I love Patricia McKillip's writing, however, I regretfully have to admit that I was not very impressed by this book. It's a sequel to 'Moon-Flash' - which I haven't read, so that could be the problem. But it seemed like the events of this novel are merely a coda to whatever happened in the previous book. It's extremely short, and it's obvious that the author expects you to already be familiar with the characters, their relationships, and their world - so none of these are very fleshed out. Also, in less than 200 pages, McKillip really attempts to tell two stories. A young man, Terje, goes back to the primitive village of his birth as an anthropological observer, as he has now been educated in a more advanced civilisation (details aren't given). Meanwhile, his girlfriend, Kyreol, goes on a mission to another planet, but crash-lands on an abandoned moon on the way, and has an unexpected alien encounter. (it's not very believable). Both must deal with issues of self-perception and identity - this is where McKillip excels, and her insights are emotionally touching - but still, I can't say that this is her best book.

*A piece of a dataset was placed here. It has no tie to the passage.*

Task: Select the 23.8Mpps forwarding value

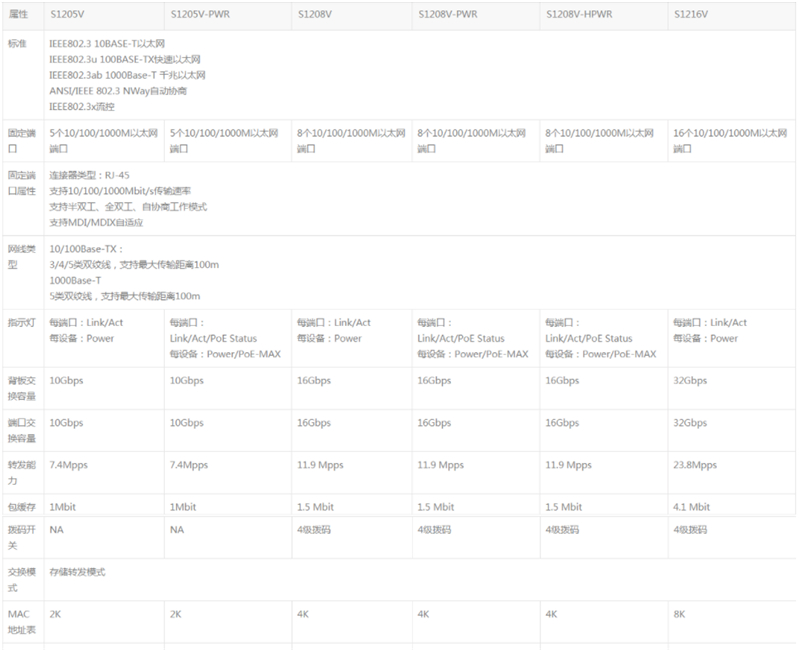Action: [695, 465]
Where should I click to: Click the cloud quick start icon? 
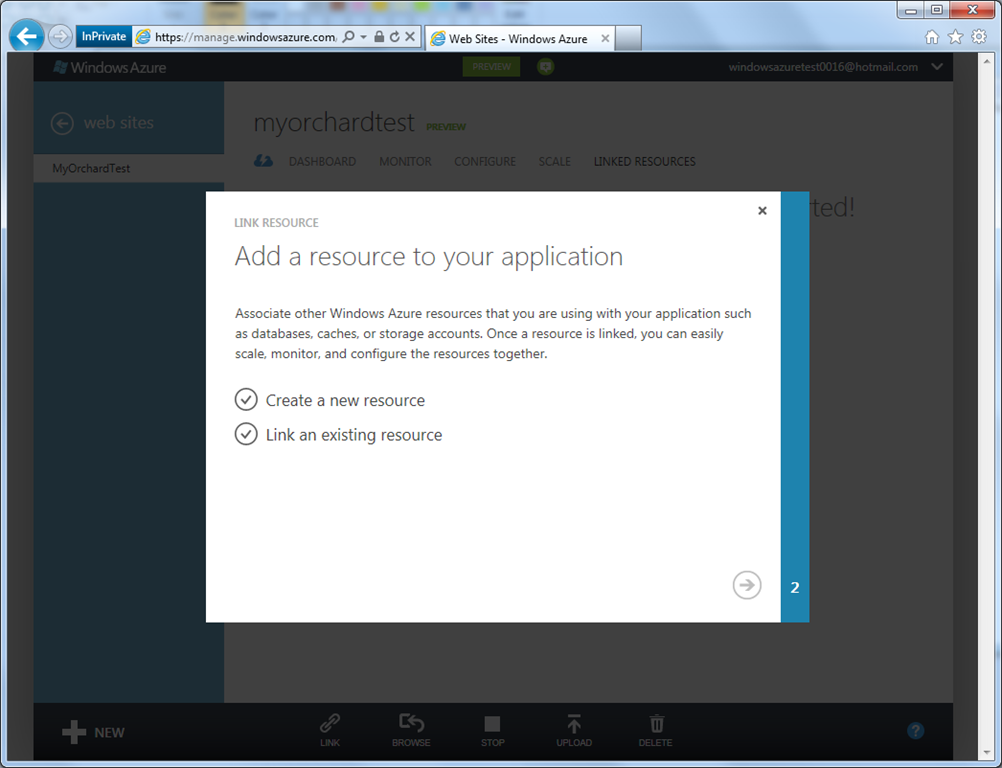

This is the sequel to Moon-Flash. Kyreol grew up in a world where the River was the world - Riverworld. Her people's lives are steeped in ritual and have the power of foretelling through dreams. In the first book her world ended where the River did - past a waterfall, but that changed when she discovered that the universe is much much bigger than she thought. Now she lives away from her people because she knows too much and wants to protect them from losing their ability to dream. In the sequel Kyreol will go offworld to another planet, while her friend Terje keeps observing their people's rituals. Both their enterprises cause her mother some concern and a foreshadowing of a problem. Terje and Kyreol may be very far from each other, but they find that both their stories are interlinked. This is an early McKillip novel, and the style is a little less dreamlike than her later works. There is a sci fi meets fantasy element to it as well.
Four years after the events in Moon-Flash, Terje and Kyreol are setting out on separate missions. Terje is going to secretly observe the rituals of the Riverworld; Kyreol is going to explore an alien species on another planet. Things do not go as planned for either of them. Kyreol’s ship crashes on an unexplored moon, and Icrane, the healer, knows Terje is there. Kyreol’s story of survival and alien interaction is fairly basic. Terje’s attempt to straddle the sacred dreaming world of his childhood and his current technologically advanced world, however, is complicated and well done.
This was a fine book, but I don't think I really understood it in terms of the first book. The first book is about how you can't go home again. It's pretty direct. This book is about the characters going home again.
It did remind me of one of my favorite quotes: Home is where, when you have to go there, they have to let you in (Thurber, The Death of the Hired Man).
Anyway, this was fine, and it had some moderately interesting adventure, but there weren't a lot of reveals or surprises, and this book is almost a mirror image of the first (the characters are apart the whole time instead of together, they return instead of go out). It was just fine.
This entire review has been hidden because of spoilers.
The Moon and the Face by Patricia A. McKillip (7/10) YA SF. Sequel to Moon Flash and published as a single edition. Again I enjoyed the reread, but the world building issue remained and I think the first book had a stronger story. McKillip's strength lies in fantasy more than SF I think, although these are still well worth a read.